Una nuova iniziativa sostenuta da dieci Paesi dell'Unione Europea è stata messa in atto per modificare la gestione del cormorano maggiore, con l'idea di renderlo cacciabile per limitare il suo impatto sugli stock ittici e sull'acquacoltura.

Cosa chiedono questi Paesi

I ricercatori vogliono che il cormorano maggiore sia aggiunto all'elenco delle specie che possono essere cacciate secondo la Direttiva Uccelli, anche se è protetto dal 1979. Secondo l'articolo, la popolazione europea è passata da circa 50.000 a 1,5-2 milioni in 50 anni. I Paesi firmatari citano anche un consumo annuo stimato di 180 kg di pesce per adulto.

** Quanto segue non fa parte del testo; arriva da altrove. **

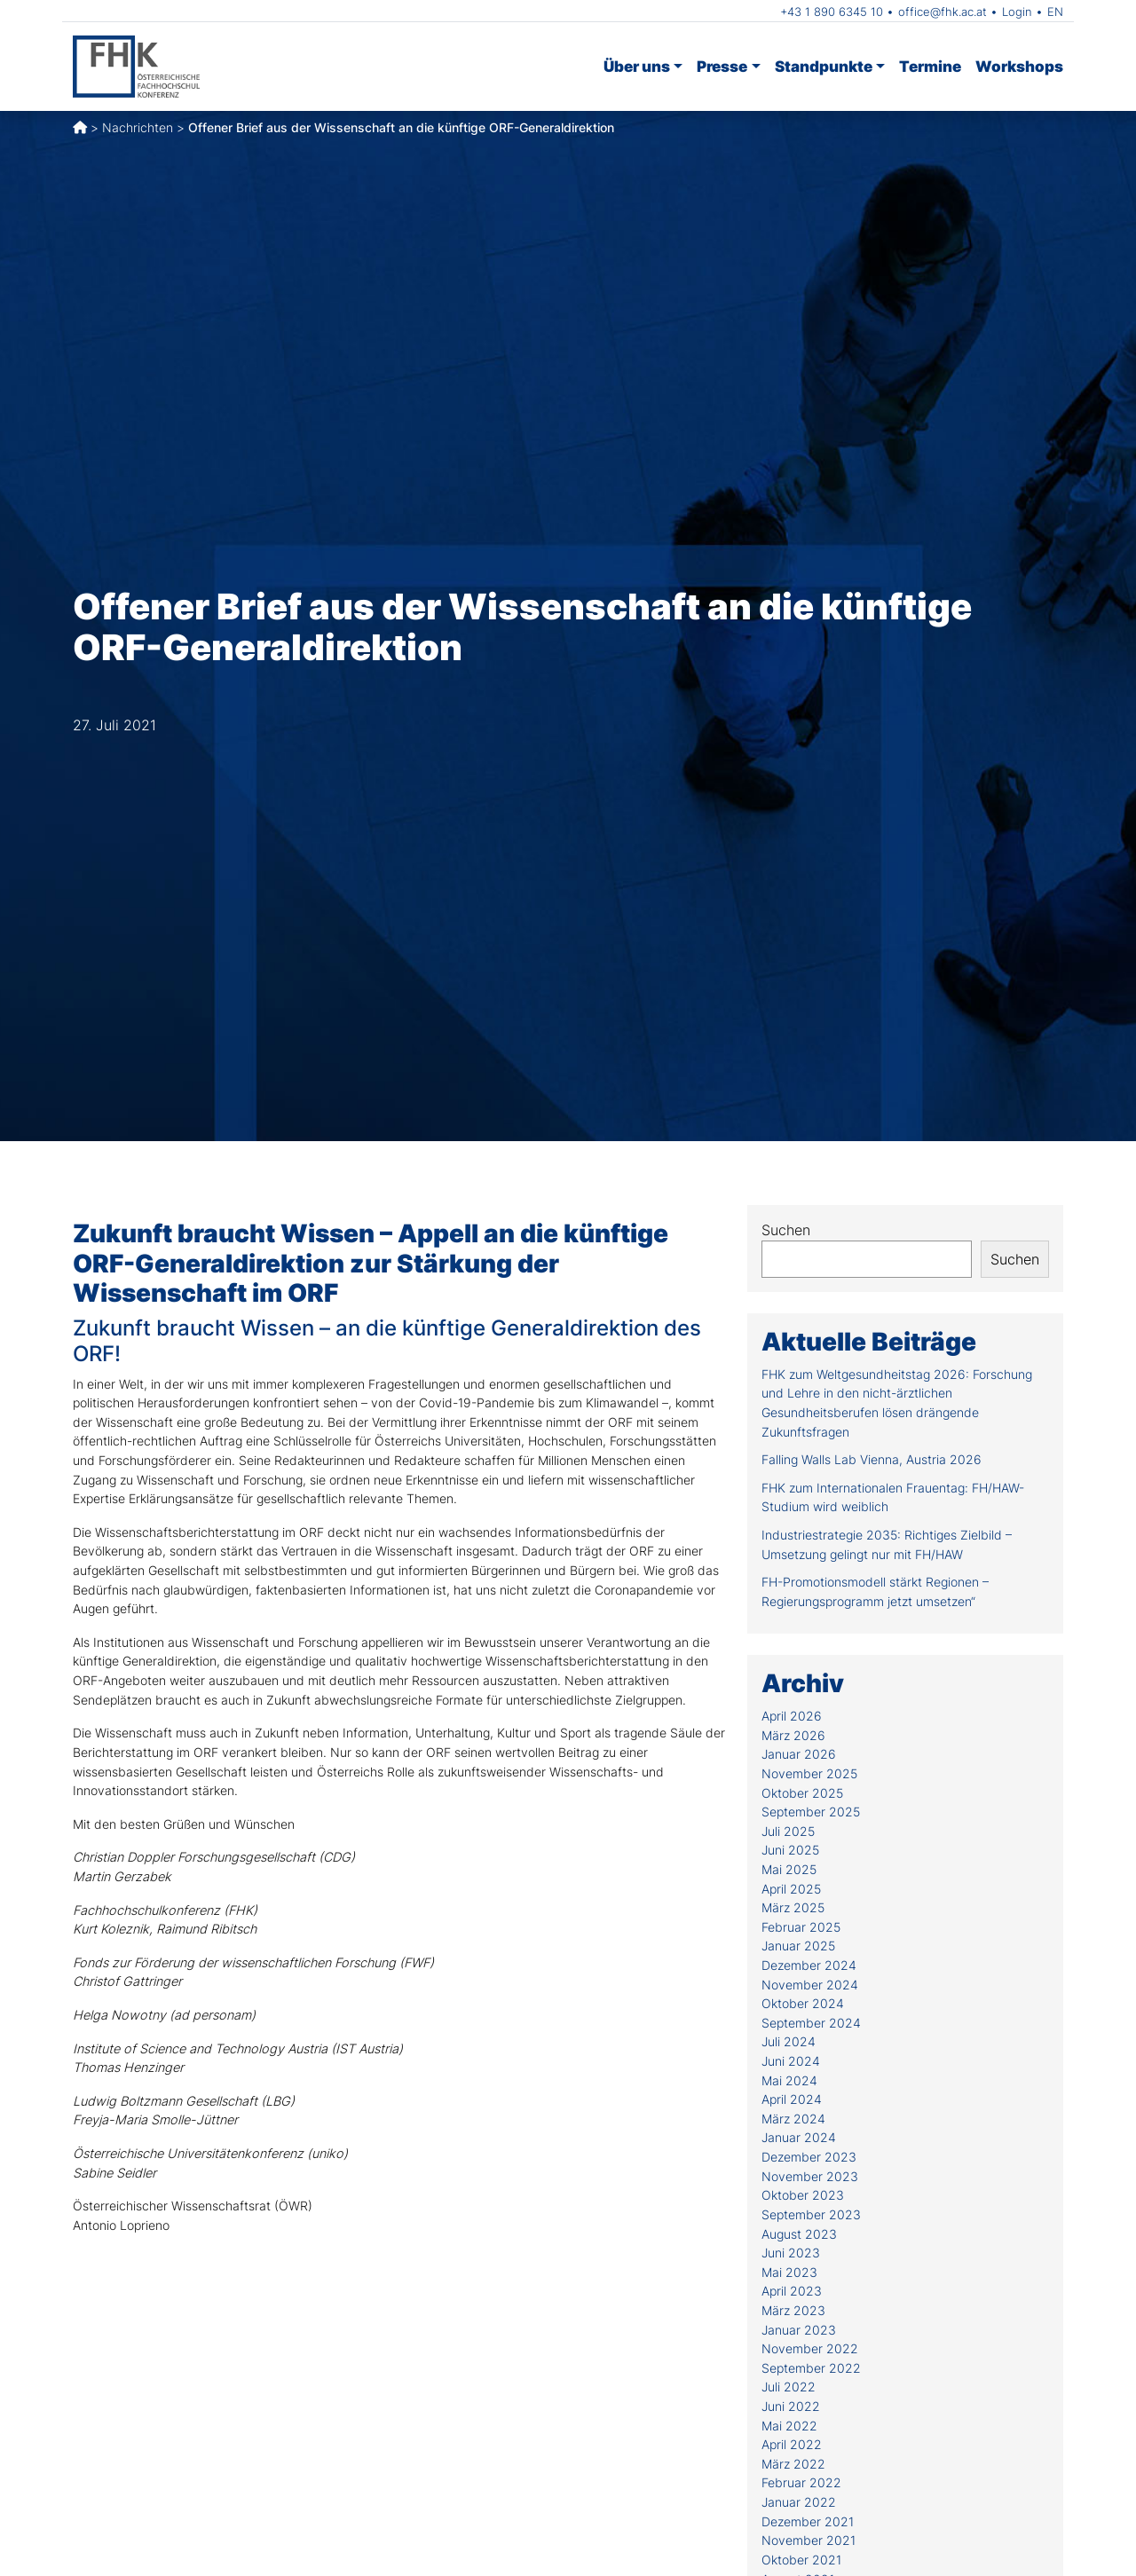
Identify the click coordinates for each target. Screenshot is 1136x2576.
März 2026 (793, 1735)
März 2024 (793, 2118)
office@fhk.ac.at (942, 11)
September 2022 (811, 2367)
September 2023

Perché il dibattito è delicato

Al centro della questione ci sono due obiettivi: proteggere la biodiversità e limitare i danni economici alla pesca e alla piscicoltura. La legislazione europea consente già deroghe in alcuni casi, ma gli Stati favorevoli a un approccio più severo vogliono andare oltre, modificando lo status di protezione. Le organizzazioni ambientaliste non governative, invece, temono che una maggiore flessibilità possa aprire la porta a ulteriori battute d'arresto per le specie protette.

Cosa significa in pratica

A breve termine, non si tratta di una decisione automatica: questi Stati devono convincere una maggioranza più ampia all'interno dell'UE. Questo dibattito ricorda quello sul lupo, il cui status è stato mitigato nel 2025. In parole povere, si tratta di una battaglia politica europea sul livello di protezione di specie ritenute troppo abbondanti da alcuni settori.